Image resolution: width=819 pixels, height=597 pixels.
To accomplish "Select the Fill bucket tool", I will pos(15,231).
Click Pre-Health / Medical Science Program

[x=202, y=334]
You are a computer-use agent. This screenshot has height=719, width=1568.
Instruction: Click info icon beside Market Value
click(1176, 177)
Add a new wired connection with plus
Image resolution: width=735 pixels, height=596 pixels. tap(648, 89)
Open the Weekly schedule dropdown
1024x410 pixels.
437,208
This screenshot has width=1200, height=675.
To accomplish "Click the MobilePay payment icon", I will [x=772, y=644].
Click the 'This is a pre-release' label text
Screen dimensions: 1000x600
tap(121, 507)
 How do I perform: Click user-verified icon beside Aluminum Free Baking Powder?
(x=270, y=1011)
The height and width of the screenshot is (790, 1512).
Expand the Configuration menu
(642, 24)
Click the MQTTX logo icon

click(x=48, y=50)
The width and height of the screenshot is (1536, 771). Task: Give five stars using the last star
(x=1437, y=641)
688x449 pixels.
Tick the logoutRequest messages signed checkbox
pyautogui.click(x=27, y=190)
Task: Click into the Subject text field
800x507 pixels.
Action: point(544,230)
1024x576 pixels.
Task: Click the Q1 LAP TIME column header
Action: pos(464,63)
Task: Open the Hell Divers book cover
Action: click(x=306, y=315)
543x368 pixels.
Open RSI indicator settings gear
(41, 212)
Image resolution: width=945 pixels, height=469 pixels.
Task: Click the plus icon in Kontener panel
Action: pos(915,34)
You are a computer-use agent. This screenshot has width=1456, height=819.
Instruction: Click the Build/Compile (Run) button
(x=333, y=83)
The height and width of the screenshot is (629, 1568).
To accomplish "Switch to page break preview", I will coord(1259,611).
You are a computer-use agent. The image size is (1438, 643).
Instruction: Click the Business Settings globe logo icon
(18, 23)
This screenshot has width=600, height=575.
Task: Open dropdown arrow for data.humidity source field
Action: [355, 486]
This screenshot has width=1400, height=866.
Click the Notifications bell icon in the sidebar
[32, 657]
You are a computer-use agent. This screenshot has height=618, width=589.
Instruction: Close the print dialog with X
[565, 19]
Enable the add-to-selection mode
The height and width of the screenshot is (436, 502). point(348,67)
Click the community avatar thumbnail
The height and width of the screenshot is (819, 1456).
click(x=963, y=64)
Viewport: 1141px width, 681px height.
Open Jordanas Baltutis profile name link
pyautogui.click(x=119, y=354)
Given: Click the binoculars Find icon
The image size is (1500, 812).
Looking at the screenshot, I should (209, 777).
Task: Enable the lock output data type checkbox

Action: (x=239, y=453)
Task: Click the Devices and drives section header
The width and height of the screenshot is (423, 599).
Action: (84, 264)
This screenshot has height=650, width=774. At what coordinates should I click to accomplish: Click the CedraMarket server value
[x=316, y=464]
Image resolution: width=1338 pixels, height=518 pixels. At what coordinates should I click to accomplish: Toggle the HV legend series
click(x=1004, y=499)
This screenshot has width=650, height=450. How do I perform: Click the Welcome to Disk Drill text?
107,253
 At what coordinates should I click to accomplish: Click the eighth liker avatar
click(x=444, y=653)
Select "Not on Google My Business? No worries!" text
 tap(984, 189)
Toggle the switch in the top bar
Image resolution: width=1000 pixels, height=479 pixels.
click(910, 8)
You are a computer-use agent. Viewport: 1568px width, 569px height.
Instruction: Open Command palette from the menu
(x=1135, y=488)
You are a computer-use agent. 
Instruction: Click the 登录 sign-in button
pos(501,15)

····················

YOUR OBJECTIVE >> Your output must be one number: how many lines of the listing include "Viewport".

SOLUTION >> 2